• _TASK DESCRIPTION_
Transcribe each record precisely; images stay out.

Source data:
::::::::::

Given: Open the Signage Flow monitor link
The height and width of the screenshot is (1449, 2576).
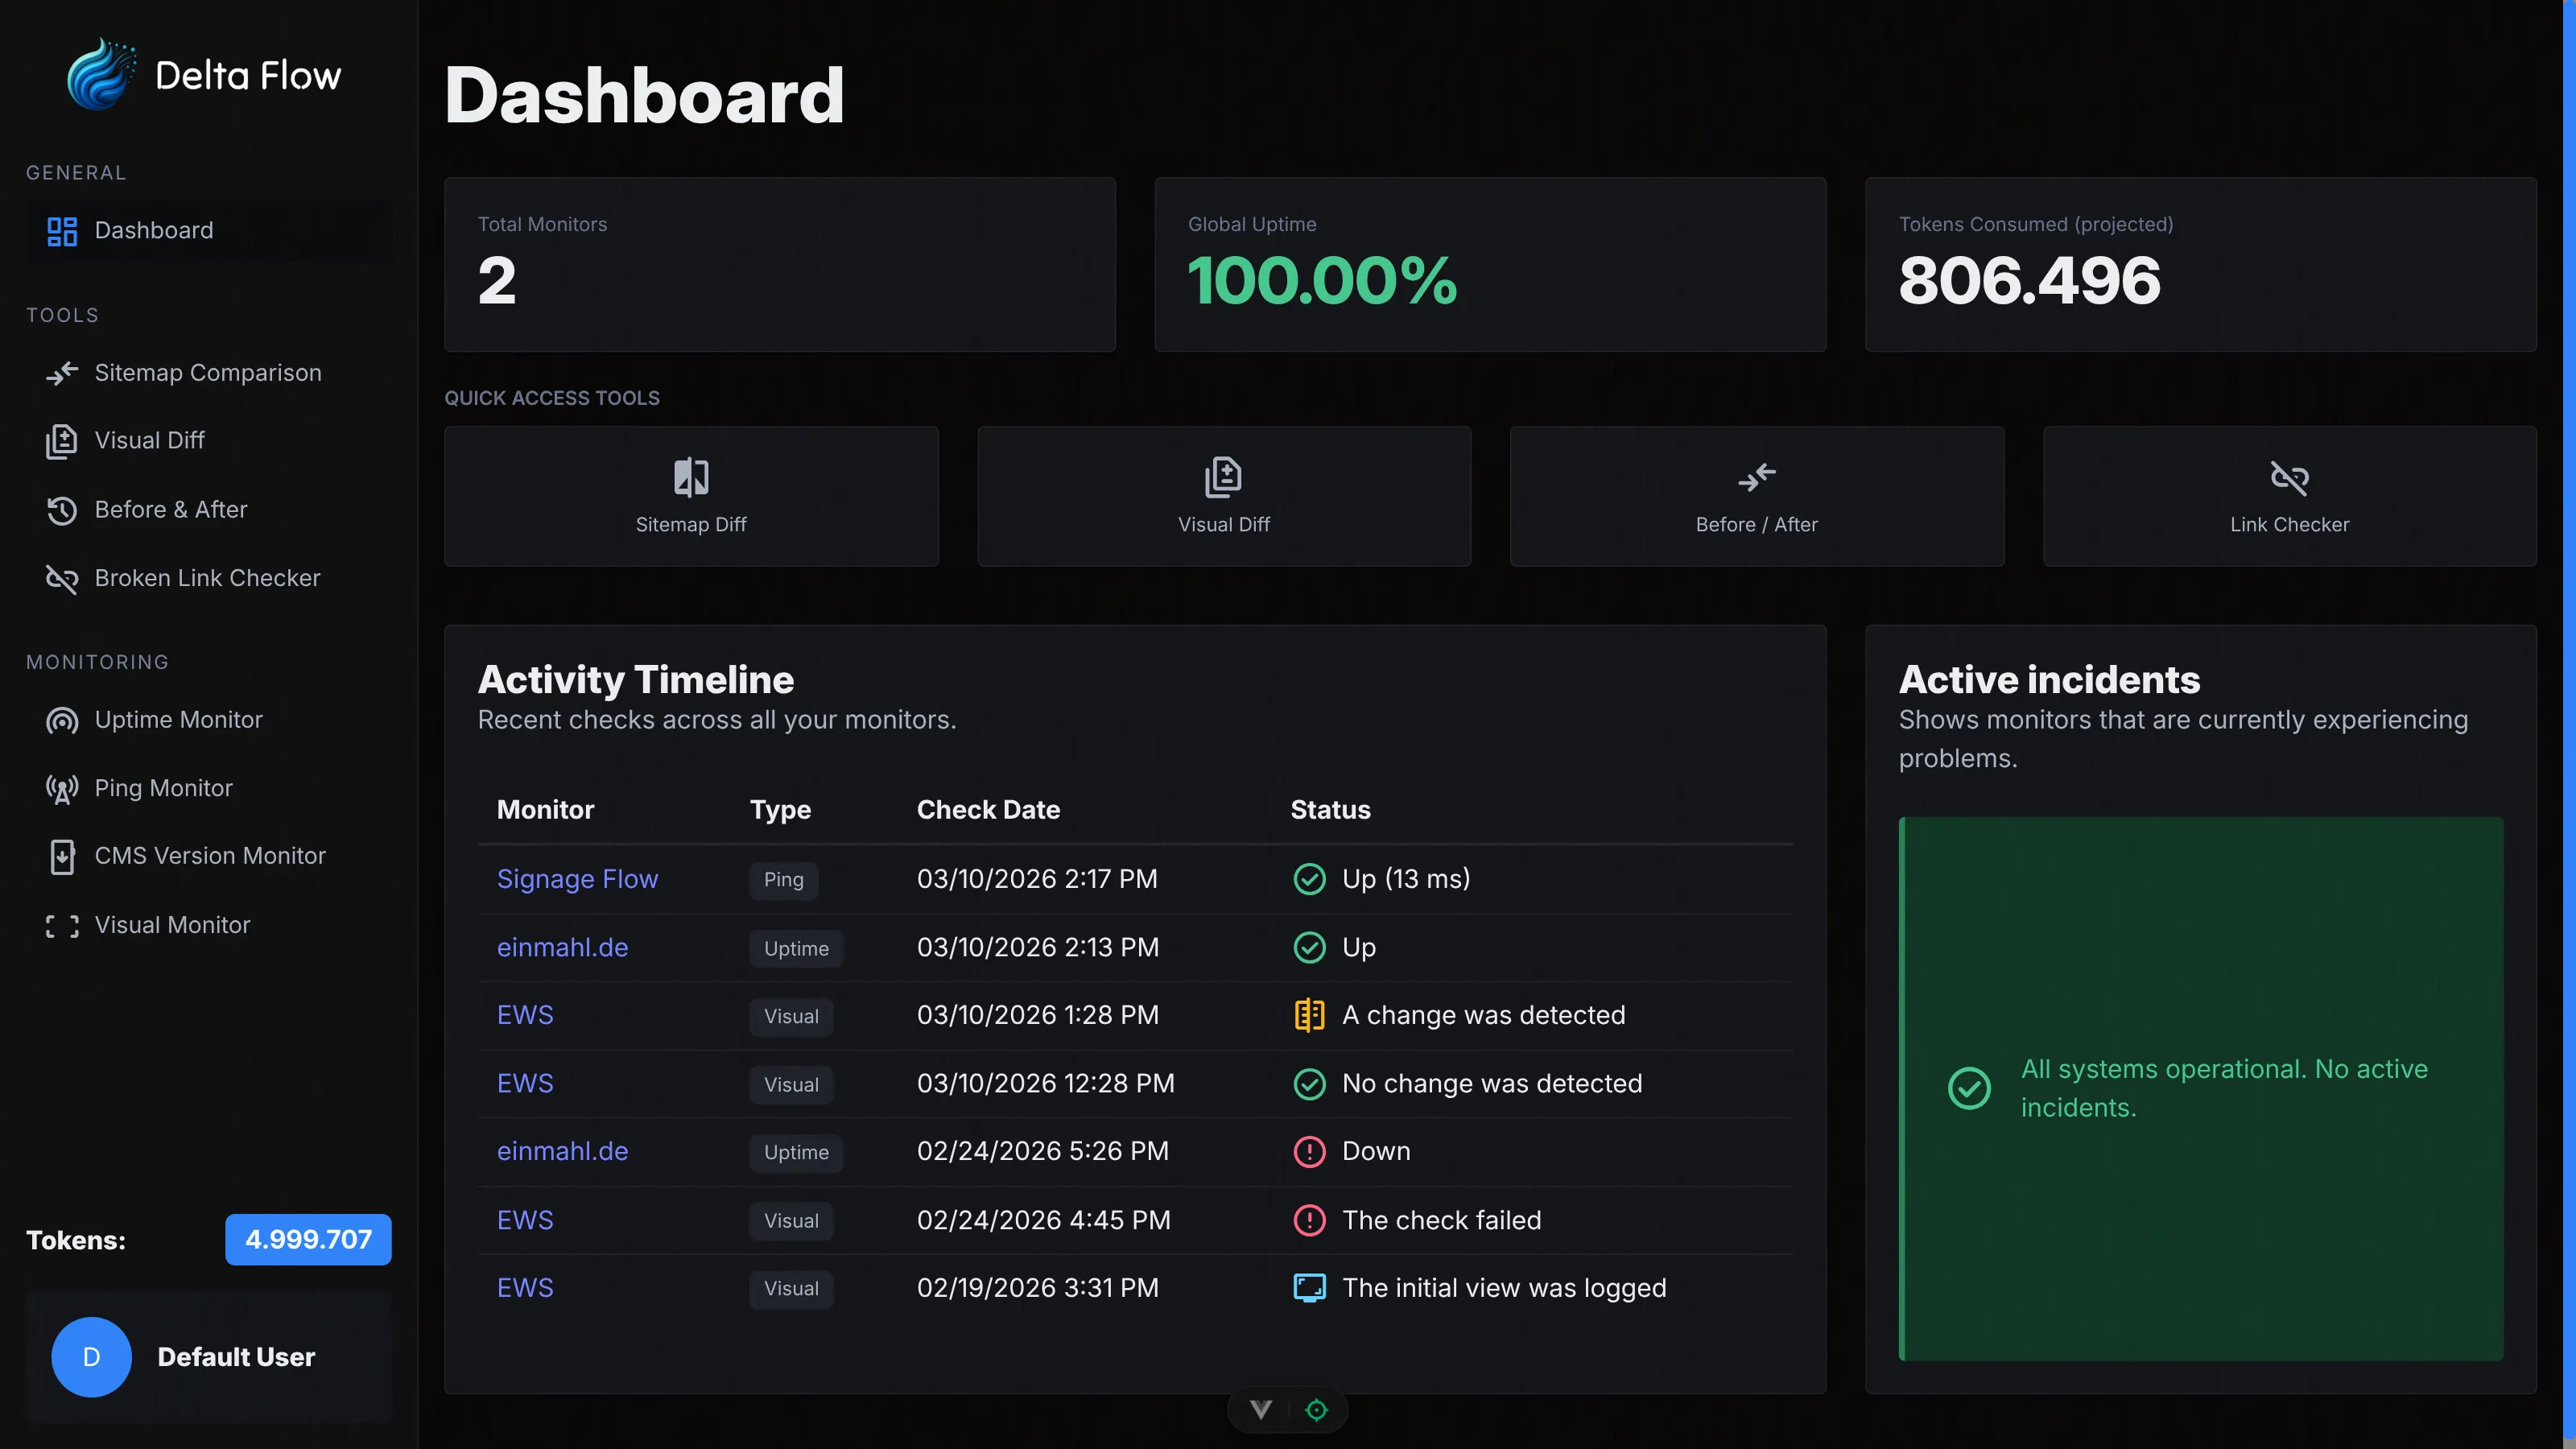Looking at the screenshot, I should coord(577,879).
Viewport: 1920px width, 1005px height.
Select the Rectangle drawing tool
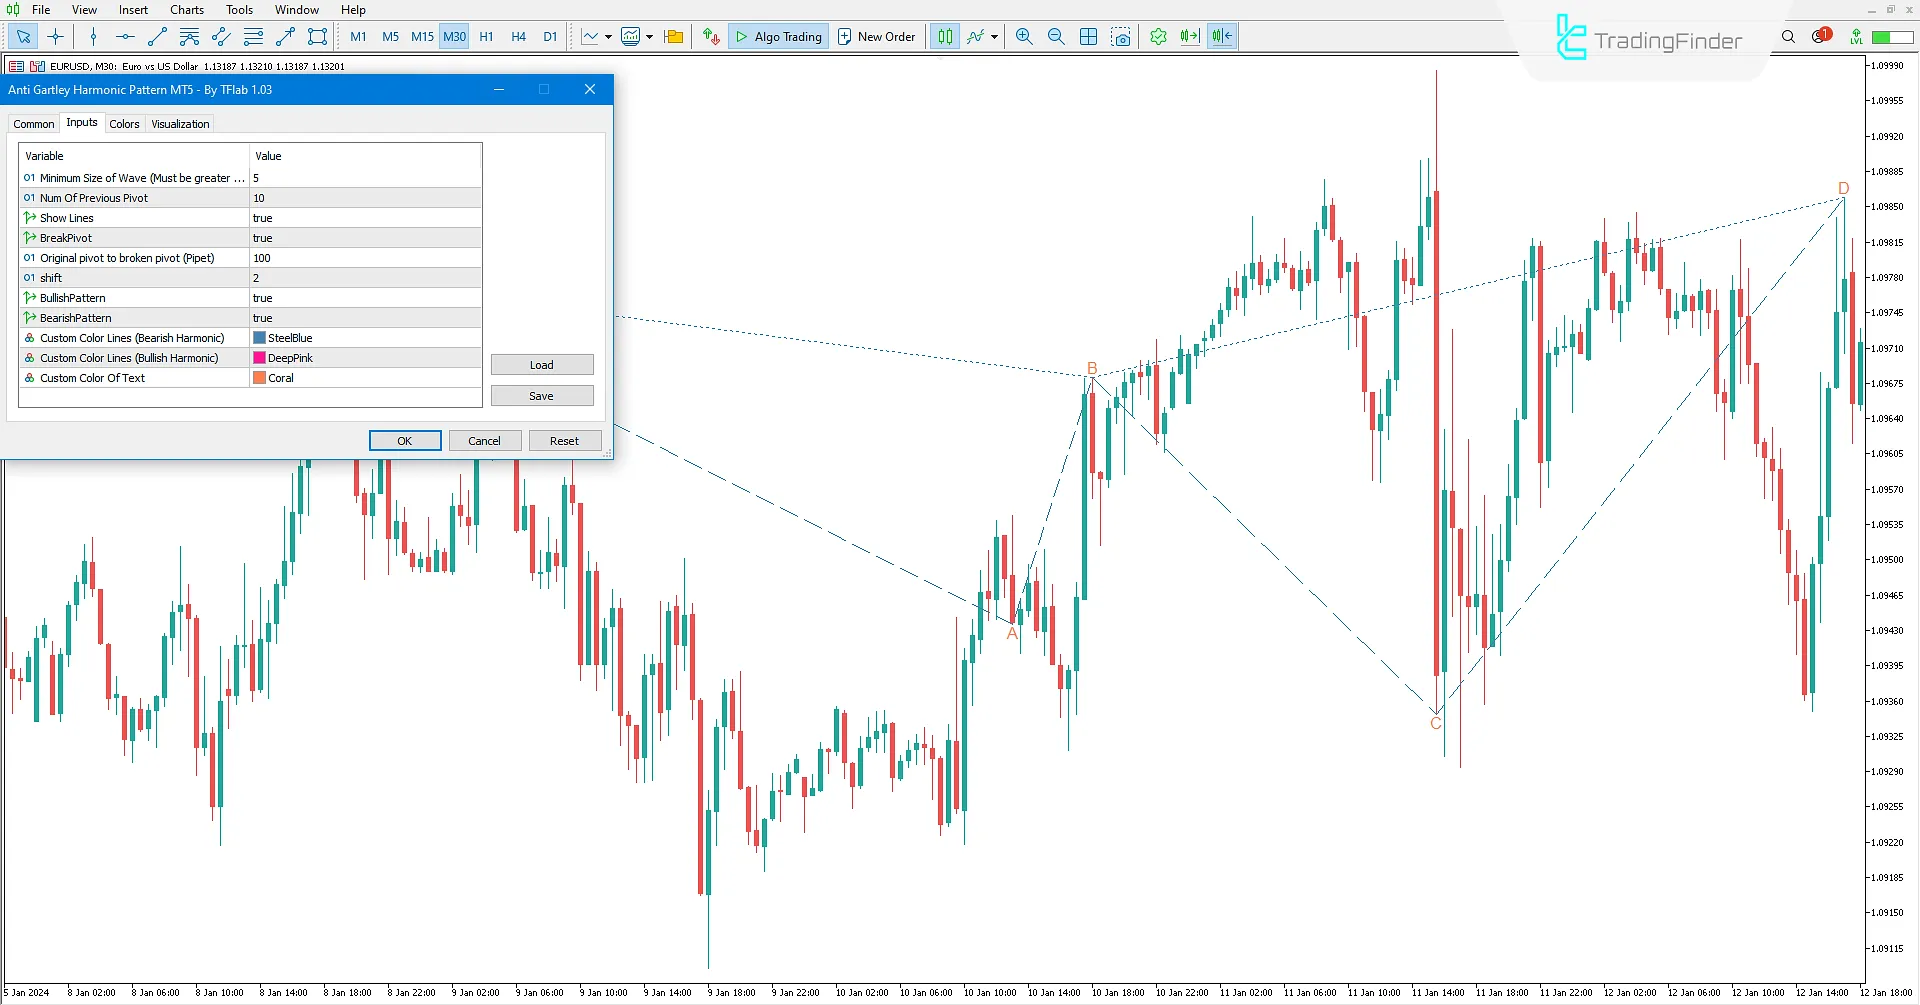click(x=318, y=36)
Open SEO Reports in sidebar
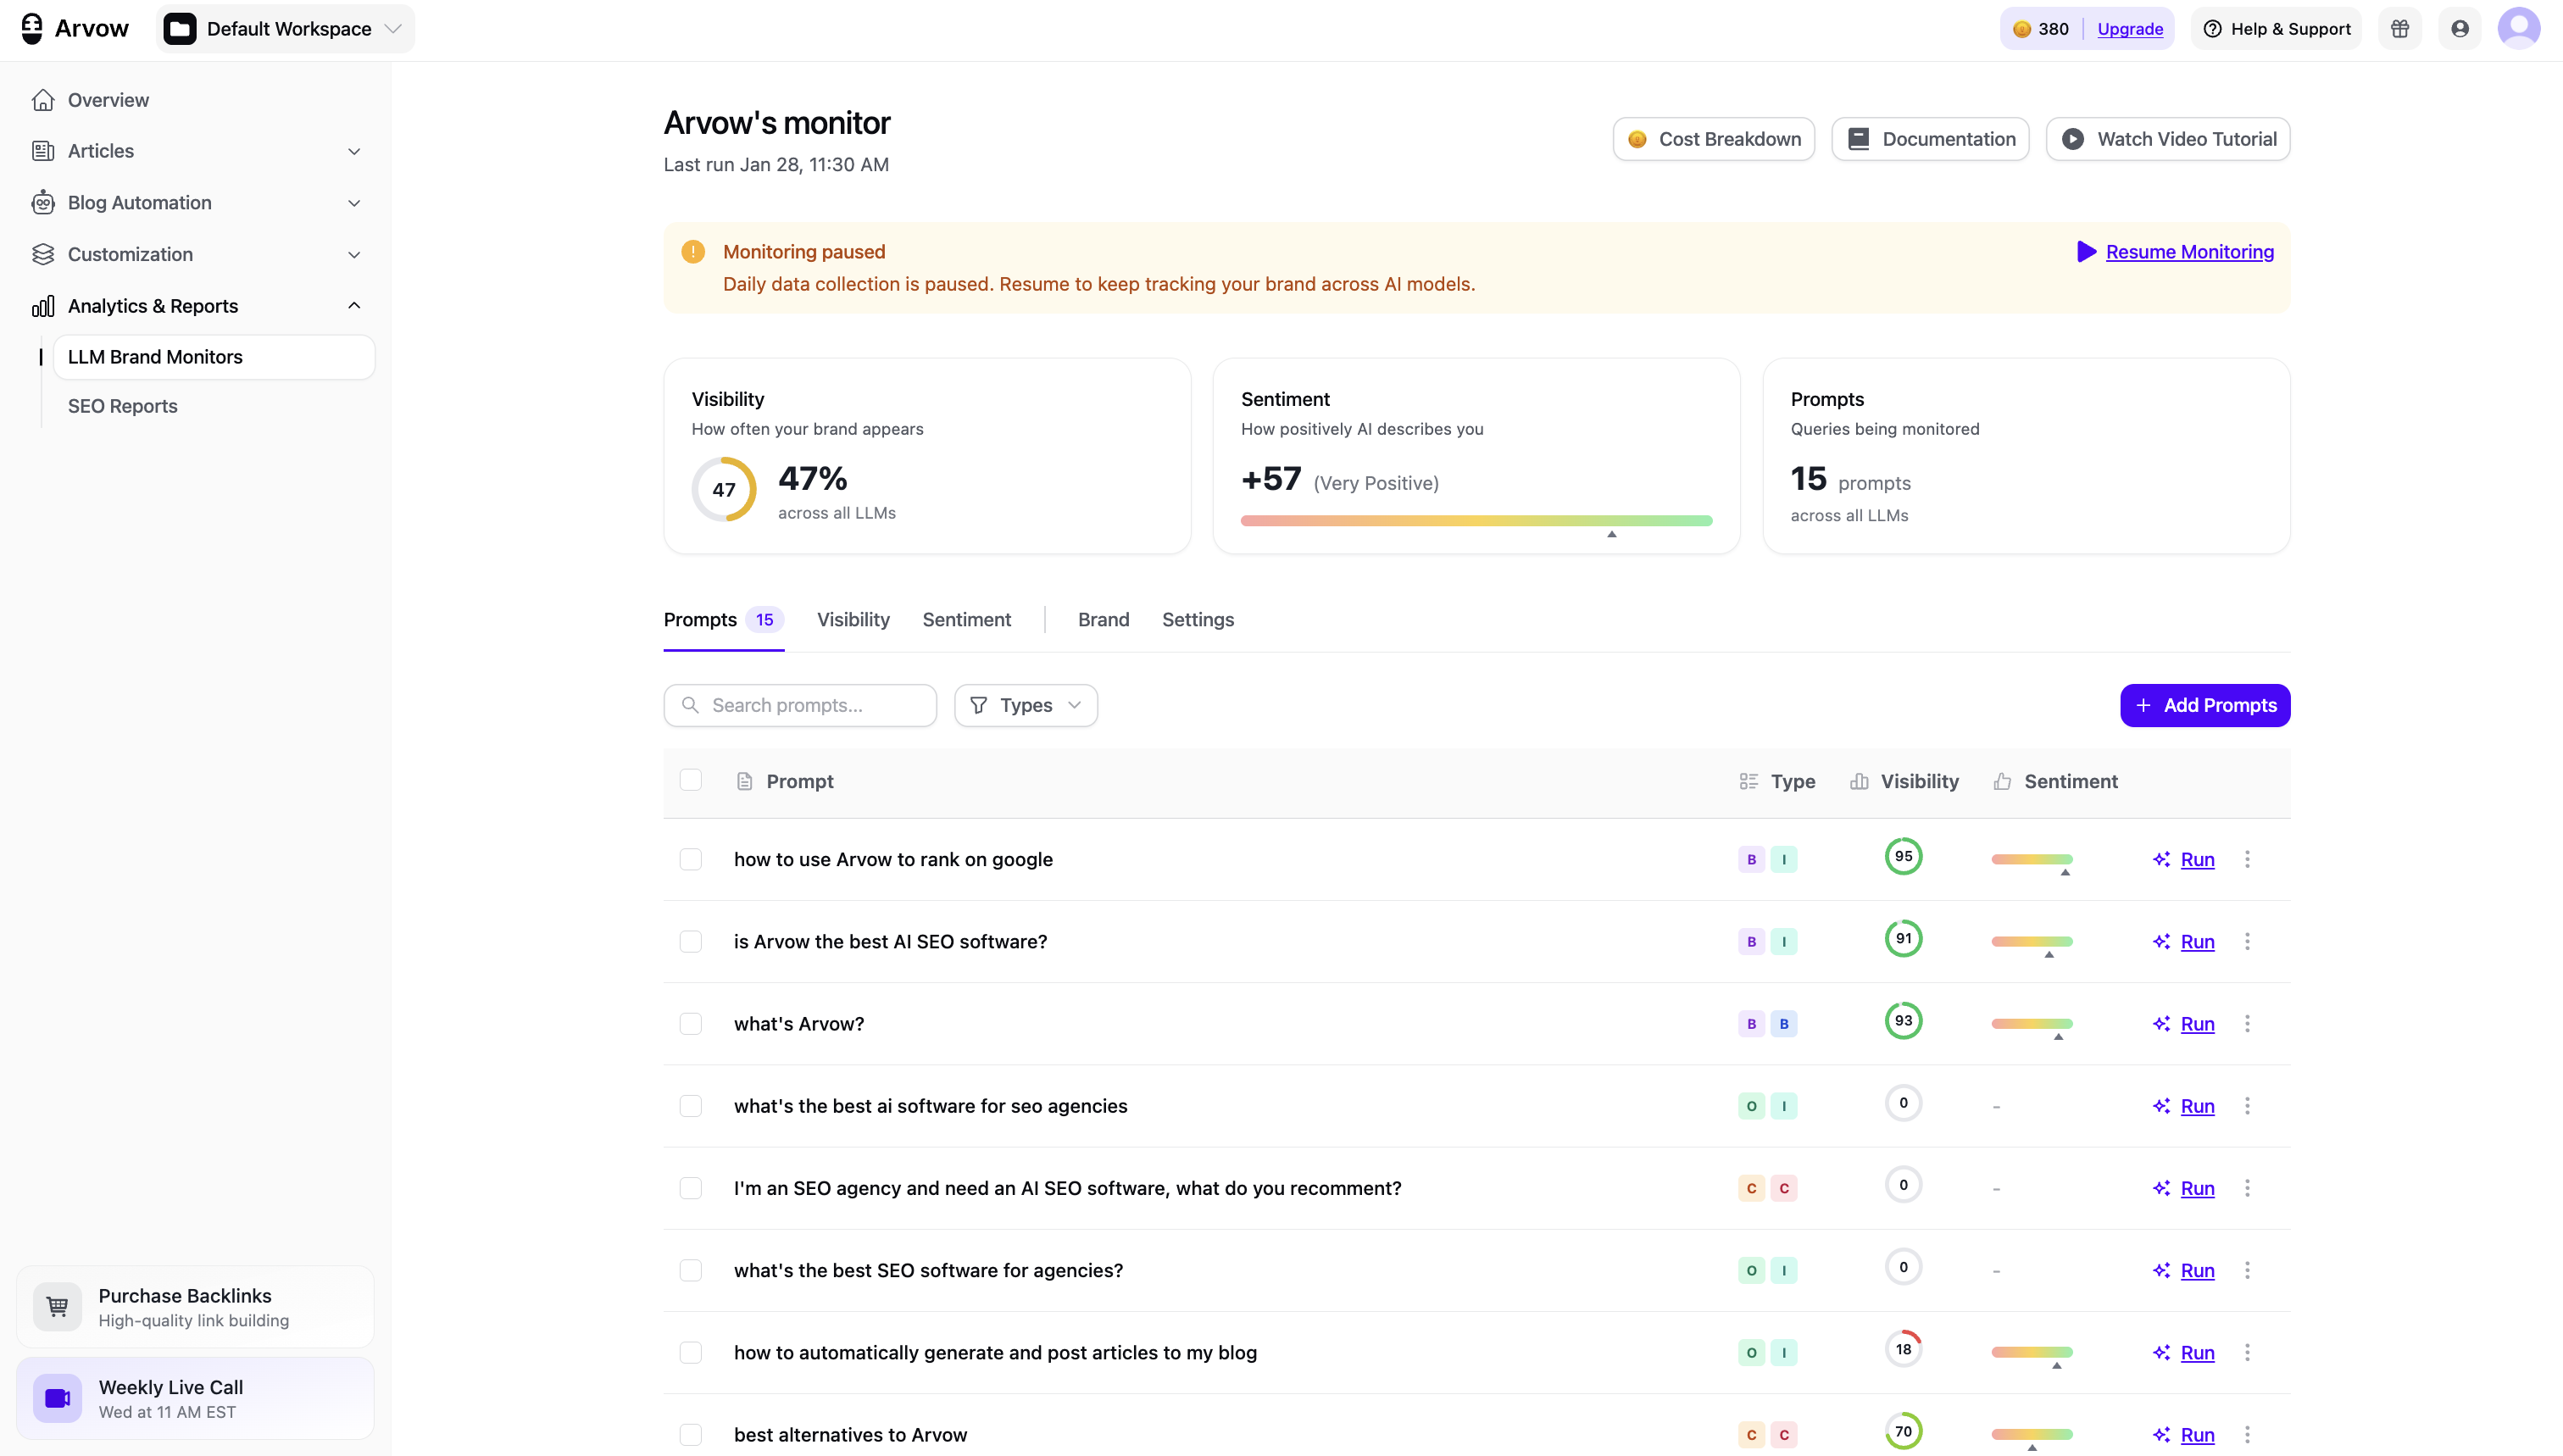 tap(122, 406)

::::::::::

• _ANSWER TO THE PROBLEM_
Given: Open the Signage Flow monitor link
The height and width of the screenshot is (1449, 2576).
Looking at the screenshot, I should coord(577,879).
Viewport: 1920px width, 1005px height.
Select the Rectangle drawing tool
click(x=318, y=36)
Open SEO Reports in sidebar
 tap(122, 406)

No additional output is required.